El contrapunto necesario nos permitiría, entonces, evocar lo que «Advertising memorial» tenía de precedencia y situar, lejos de todos los azares, la seguridad de un proceso conscientemente buscado y deseado que se liga, en los conceptos, al pasado y que define la sólida actualidad de la artista. En un texto prefacio del catálogo de su última exposición que yo titulé «Buscar el orden en la historia» traté de posicionar lo que, a mi entender, aportaba su reciente trabajo, a partir de unas fuentes que Pilar Insertis disecciona con rigor comedido en el espacio real de sus cuadros y en el imaginado, en la regulación pausada que propone cada obra como un problema diferente, guiado, no obstante, por el filamento laberíntico de la trascendencia. A veces resulta religiosa, siempre severa, y el paisaje, que se oculta ahora en la inmensidad del espacio geométrico, apela directamente al orden que asume como herencia histórica, ya sea la del Renacimiento o su revisión por la horizontalidad silenciosa de los metafísicos, ya sea por el Barroco austero, ya por un pensamiento que se ha gestado en el Oriente. Y desde los angelotes de una hipotética gloria barroca, revoloteando en torno a Espíritu Santo, a la austeridad de «Li-tai-pei», la escenografía de «Wang-we» o un artesonado sin fin de «Senza nesso» nos invita a un diálogo operativo desde la práctica de una reflexión que llega a invertir el proceso iniciado en los ochenta. Si antes las imágenes impactaban por la elocuencia, ahora es la soledad escrutada en su propia medida la que se dice de sí misma, y las figurillas/collages que se incrustan en las hornacinas y pretenden aludir a «los vicios y las virtudes» constituyen ese elemento de choque necesario para que la mente trabaje una vez que la historia ha sido conscientemente descontextualizada -«el robo histórico», como lo llama la pintora-, hasta llegar al absurdo. Sin embargo, el resultado estético es de una pureza sorprendente y las composiciones se vertebran en esa asociación paródica que permite unir los mitos, lo gestual, la trasparencia, la veladura goyesca con el sueño, el ayer con el hoy, la obsesión con el equilibrio, la lógica con la «Epifanía» y la proporción áurea con el «Tubo de la risa».

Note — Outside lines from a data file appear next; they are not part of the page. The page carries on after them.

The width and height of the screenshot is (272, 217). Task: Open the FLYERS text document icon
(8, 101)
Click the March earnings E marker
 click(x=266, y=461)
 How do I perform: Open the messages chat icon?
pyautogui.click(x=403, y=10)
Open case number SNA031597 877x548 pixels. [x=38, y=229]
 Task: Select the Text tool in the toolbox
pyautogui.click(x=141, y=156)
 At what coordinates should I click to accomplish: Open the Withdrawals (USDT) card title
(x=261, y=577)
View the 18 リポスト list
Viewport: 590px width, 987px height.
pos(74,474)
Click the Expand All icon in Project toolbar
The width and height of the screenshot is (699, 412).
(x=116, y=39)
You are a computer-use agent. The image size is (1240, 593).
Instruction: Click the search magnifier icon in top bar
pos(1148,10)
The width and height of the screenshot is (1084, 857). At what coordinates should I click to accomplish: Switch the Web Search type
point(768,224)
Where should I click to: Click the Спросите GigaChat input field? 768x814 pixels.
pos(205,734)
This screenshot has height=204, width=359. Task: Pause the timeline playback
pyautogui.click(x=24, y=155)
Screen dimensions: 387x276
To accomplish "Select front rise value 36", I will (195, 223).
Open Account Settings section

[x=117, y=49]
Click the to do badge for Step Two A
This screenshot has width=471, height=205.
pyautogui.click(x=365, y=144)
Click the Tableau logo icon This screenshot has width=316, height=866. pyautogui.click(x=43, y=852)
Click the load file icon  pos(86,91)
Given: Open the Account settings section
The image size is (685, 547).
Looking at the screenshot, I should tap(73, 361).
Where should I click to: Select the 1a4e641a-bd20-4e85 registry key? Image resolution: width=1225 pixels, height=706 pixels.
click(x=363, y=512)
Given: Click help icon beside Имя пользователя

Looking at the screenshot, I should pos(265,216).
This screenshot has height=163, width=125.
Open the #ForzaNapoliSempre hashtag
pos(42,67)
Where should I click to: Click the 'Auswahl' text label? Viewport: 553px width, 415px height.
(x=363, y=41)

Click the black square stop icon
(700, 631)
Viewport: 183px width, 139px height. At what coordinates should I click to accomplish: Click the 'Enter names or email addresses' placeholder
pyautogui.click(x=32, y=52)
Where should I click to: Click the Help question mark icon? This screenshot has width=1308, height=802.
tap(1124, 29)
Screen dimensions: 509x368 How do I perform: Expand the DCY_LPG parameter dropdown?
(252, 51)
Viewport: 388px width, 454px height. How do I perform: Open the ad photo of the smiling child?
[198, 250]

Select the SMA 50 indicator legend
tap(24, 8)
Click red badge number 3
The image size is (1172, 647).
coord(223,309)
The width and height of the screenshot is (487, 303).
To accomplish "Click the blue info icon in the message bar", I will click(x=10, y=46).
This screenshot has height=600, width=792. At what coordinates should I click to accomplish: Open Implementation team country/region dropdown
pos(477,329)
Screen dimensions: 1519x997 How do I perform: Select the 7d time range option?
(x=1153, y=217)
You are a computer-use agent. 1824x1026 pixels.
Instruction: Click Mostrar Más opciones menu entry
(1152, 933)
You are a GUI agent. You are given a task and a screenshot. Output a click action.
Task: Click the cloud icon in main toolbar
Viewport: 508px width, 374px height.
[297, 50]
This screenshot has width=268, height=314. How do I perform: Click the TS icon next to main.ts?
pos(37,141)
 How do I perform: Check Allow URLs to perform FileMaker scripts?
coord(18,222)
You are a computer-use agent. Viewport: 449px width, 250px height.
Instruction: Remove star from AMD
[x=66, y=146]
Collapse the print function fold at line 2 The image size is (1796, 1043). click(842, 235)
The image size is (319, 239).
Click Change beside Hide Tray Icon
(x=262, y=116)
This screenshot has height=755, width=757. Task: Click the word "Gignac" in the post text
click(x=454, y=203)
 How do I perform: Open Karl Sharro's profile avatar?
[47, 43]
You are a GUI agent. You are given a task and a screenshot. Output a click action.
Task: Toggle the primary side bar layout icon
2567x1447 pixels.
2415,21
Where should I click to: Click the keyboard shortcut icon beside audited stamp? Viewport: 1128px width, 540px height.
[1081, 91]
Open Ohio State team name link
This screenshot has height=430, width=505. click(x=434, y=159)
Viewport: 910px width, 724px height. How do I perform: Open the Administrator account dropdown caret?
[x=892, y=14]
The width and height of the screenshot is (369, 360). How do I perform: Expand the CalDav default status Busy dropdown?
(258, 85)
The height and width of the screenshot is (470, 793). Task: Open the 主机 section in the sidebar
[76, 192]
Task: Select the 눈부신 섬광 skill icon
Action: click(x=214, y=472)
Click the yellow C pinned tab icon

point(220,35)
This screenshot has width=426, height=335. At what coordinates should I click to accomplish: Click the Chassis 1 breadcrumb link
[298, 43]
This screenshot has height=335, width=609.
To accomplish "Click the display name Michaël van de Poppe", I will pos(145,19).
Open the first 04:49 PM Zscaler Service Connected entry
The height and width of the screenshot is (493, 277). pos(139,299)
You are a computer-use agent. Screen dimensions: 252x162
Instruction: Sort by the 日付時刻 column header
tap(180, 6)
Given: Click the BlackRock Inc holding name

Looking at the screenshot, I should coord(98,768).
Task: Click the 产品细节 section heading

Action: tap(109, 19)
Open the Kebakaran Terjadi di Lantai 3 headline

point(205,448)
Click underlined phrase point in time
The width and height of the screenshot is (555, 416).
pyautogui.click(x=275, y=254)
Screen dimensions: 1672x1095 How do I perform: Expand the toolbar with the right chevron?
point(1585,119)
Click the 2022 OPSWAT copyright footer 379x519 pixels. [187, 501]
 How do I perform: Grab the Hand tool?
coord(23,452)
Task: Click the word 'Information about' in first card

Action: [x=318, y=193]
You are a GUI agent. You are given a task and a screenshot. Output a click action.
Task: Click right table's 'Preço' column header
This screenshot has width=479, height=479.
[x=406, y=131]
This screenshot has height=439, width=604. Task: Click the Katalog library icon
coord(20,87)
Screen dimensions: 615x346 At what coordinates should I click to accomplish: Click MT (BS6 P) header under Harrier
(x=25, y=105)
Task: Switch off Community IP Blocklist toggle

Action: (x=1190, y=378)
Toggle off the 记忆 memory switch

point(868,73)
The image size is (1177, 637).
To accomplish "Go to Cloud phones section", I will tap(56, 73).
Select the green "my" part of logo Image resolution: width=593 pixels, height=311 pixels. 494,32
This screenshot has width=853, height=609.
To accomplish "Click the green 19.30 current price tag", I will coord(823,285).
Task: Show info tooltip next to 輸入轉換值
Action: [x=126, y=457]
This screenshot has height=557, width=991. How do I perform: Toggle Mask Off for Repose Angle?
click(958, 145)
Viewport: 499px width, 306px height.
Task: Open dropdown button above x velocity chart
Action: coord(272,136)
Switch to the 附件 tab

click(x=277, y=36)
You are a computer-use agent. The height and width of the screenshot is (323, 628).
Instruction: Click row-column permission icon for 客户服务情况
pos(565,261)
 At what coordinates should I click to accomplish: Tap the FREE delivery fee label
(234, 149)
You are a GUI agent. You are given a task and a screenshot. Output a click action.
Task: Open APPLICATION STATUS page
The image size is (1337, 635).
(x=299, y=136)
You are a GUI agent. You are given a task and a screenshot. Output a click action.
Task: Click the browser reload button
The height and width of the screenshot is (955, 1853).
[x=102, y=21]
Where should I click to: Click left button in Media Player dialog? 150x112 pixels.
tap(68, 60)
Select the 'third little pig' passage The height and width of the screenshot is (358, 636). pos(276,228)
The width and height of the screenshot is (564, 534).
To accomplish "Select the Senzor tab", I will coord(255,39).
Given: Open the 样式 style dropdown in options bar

«Si partes de la base de que con muchas pequeñas mentiras se puede construir una muy grande, semejante a una gran verdad, tendrás la explicación de mi premisa: utilizar el error, la imperfección, ironizar sobre todo, el equívoco, la anécdota a veces, para conseguir aludir a algo muy sagrado o muy trascendente. Todo así hace vibrar la superficie, porque debajo hay millones de cosas contradiciéndose.
Es como mirar el agua: por ella misma es grandiosa, pero aunque no se vea está llena de bichos absurdos».

Quizás esta parte del diálogo transoceánico complete mis propias intuiciones en un debate sobre los pequeños iconos, sobre los angelitos que son los espectadores para ella, pero que también acepta las múltiples lecturas de esa propuesta más allá de la ironía y del silencio que busca. Aunque, con contundencia, me hace entender que no trata de «explicar nada ni preguntar nada. Ni siquiera me interesa saber por qué paso horas en el taller y no en cualquier otra parte». Aunque interiorizando su ligazón a la pintura piensa que para ella ésta es un pretexto no casual sino amorosamente escogido: «yo formo parte de su proyecto y la pintura forma parte de mí, por lo que ambos estamos abiertos a continuos cambios». Y su posición acepta el gran reto, el vértigo y las situaciones límite -«el punto en el que las cosas dejan de ser lo que son para empezar a ser otras»-, porque si no uno no podría explicarse la meteórica ascensión en el viaje iniciado hace escasos años, obtener respuestas profundas de la historia ante los inquéritos continuos o poetizar, incluso, la llegada, desde el fondo de las cumbres imaginadas de su «Thiergarten» a las alturas que pueden alcanzarse: «Si yo tuviera vértigo estaría siempre al borde de los acantilados. Yo siento vértigo al pintar, pero la ventaja es que puedo tirarme al vacío y no morir». Afortunadamente, porque en la superficie ha encontrado siempre «infinitas cosas» que respondieron a sus deseos de un proyecto que ha terminado por fascinarle tanto como a nosotros su memoria pintada.